> **Given information**

-- Begin --

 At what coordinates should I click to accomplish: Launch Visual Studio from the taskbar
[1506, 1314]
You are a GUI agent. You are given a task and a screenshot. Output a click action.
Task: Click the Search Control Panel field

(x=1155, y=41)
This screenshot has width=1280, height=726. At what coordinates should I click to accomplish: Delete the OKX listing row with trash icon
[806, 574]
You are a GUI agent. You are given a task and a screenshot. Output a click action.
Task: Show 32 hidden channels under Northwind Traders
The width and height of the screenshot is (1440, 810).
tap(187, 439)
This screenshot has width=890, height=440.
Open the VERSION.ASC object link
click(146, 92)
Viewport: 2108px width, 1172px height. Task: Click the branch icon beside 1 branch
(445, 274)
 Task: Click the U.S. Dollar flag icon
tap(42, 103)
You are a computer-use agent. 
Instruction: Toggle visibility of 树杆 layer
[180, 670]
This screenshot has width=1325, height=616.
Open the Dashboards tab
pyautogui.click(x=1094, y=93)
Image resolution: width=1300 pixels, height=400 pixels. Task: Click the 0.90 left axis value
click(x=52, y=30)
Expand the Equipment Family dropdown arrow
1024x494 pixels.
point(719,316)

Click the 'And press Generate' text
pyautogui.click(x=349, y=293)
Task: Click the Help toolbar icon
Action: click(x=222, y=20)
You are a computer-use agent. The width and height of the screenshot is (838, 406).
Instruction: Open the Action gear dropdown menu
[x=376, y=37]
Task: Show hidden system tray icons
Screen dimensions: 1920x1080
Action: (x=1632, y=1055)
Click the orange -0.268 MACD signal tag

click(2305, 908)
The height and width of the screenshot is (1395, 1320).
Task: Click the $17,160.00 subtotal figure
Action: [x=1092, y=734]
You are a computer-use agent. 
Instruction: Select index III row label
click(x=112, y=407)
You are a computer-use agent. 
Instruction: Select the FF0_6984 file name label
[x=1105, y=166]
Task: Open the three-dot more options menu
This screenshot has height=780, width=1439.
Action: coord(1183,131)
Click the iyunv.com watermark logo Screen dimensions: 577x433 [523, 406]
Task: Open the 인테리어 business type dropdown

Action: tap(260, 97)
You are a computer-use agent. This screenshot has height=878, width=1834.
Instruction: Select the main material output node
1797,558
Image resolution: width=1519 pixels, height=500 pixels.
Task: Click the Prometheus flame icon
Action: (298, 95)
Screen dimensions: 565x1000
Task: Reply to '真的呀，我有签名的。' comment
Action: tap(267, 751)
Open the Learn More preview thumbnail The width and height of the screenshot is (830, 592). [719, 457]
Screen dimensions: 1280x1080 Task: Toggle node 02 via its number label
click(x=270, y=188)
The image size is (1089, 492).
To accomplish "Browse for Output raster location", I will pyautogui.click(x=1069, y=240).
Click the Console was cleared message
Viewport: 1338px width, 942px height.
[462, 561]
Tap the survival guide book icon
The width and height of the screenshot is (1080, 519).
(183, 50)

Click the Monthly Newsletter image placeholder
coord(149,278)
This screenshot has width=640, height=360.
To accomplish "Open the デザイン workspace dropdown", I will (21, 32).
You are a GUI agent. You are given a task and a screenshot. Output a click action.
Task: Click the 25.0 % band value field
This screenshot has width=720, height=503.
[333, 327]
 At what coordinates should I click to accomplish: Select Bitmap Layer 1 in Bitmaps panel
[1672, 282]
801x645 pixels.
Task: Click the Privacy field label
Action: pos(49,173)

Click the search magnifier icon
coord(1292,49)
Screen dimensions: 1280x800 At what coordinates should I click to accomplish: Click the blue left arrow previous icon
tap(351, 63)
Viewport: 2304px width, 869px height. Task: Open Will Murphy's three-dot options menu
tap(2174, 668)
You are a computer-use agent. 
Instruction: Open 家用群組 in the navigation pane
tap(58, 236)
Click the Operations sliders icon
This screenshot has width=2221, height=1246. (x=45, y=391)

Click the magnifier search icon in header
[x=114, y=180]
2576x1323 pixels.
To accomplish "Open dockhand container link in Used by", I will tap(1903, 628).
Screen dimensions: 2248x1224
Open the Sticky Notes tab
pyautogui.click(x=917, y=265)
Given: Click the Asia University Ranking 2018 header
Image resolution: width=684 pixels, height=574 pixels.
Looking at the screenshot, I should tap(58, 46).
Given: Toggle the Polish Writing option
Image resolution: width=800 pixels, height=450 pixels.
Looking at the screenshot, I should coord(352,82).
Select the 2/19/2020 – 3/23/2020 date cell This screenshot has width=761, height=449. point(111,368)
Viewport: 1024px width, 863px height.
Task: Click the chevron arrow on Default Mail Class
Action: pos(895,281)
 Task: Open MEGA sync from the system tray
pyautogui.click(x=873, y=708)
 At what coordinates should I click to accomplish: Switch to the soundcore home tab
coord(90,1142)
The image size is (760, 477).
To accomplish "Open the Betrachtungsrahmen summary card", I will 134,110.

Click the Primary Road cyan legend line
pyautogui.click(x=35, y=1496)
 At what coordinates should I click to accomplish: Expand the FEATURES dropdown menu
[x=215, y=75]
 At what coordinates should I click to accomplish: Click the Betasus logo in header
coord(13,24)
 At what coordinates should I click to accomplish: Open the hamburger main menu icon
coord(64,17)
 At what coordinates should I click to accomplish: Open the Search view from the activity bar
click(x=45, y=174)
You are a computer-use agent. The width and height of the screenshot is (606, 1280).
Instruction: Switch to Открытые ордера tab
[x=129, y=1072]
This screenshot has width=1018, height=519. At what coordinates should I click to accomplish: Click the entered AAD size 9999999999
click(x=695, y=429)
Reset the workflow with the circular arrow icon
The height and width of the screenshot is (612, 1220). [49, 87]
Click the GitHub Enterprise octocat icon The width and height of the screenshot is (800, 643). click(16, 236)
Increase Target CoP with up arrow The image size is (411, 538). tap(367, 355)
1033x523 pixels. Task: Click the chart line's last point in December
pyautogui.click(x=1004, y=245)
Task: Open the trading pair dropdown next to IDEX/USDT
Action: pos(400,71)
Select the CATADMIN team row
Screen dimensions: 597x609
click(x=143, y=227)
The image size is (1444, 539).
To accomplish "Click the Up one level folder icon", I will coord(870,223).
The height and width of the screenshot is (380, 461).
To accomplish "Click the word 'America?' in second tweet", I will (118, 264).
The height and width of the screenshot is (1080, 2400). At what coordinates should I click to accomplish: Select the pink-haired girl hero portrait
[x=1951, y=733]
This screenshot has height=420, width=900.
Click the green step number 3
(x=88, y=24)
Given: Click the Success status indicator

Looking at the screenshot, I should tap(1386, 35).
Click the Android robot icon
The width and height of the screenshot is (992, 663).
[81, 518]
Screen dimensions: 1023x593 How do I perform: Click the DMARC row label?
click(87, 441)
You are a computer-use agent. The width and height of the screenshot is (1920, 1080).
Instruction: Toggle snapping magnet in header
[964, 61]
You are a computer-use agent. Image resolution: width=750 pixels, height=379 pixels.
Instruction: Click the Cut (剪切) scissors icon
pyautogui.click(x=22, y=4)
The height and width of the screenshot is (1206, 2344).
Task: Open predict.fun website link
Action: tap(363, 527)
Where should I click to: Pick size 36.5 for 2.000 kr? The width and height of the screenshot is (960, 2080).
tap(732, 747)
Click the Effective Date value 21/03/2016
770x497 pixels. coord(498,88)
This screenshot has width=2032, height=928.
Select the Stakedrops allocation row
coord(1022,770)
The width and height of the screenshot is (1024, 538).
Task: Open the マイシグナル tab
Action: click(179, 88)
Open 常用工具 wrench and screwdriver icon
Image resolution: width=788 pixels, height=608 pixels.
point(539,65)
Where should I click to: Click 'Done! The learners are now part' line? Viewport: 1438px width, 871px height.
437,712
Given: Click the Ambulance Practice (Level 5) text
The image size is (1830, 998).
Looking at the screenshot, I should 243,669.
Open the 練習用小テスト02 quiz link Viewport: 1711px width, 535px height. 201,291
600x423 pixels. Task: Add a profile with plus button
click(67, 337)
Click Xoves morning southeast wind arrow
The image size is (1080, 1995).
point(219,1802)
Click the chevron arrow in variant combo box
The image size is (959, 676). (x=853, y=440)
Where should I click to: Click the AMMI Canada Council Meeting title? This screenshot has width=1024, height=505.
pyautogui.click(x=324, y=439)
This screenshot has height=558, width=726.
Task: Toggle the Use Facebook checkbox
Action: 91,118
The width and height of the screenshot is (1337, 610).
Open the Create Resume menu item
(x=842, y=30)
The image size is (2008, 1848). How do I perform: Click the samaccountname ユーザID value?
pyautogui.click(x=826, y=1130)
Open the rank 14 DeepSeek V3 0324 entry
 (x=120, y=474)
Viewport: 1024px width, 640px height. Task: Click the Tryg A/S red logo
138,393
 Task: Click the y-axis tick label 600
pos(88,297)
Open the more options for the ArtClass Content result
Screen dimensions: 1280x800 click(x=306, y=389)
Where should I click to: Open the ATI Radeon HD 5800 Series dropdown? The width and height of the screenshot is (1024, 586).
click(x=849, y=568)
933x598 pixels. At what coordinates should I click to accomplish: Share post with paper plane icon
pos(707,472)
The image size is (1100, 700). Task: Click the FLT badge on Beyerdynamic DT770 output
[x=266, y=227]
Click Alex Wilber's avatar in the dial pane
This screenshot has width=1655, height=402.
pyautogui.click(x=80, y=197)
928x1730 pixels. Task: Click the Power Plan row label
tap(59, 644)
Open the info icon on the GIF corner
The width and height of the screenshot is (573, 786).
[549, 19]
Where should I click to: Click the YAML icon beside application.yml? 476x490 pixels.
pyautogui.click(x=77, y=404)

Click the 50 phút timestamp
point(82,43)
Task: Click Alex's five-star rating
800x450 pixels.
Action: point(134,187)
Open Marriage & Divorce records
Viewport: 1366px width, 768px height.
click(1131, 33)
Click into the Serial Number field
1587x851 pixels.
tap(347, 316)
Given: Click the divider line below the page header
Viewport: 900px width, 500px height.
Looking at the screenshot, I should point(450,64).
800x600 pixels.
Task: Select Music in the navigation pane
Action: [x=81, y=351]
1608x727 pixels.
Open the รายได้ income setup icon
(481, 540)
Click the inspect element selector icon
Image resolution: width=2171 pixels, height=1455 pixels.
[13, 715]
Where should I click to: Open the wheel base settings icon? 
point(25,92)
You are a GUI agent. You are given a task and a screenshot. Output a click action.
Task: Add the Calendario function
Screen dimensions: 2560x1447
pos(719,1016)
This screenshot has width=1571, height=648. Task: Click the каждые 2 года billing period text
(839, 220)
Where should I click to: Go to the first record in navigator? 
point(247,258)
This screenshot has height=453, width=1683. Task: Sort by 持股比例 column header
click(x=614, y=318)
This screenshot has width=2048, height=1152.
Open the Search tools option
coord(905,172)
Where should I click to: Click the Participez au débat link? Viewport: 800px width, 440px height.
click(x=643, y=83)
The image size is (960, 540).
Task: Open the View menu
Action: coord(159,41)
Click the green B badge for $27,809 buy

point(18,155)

-- End --

> **What the task asks**
Copy the data word for word, beginning at the line with "Click the GitHub" and continuing through the line with "Action: pos(400,71)".

> **Response for this exercise**
Click the GitHub Enterprise octocat icon The width and height of the screenshot is (800, 643). click(16, 236)
Increase Target CoP with up arrow The image size is (411, 538). tap(367, 355)
1033x523 pixels. Task: Click the chart line's last point in December
pyautogui.click(x=1004, y=245)
Task: Open the trading pair dropdown next to IDEX/USDT
Action: pos(400,71)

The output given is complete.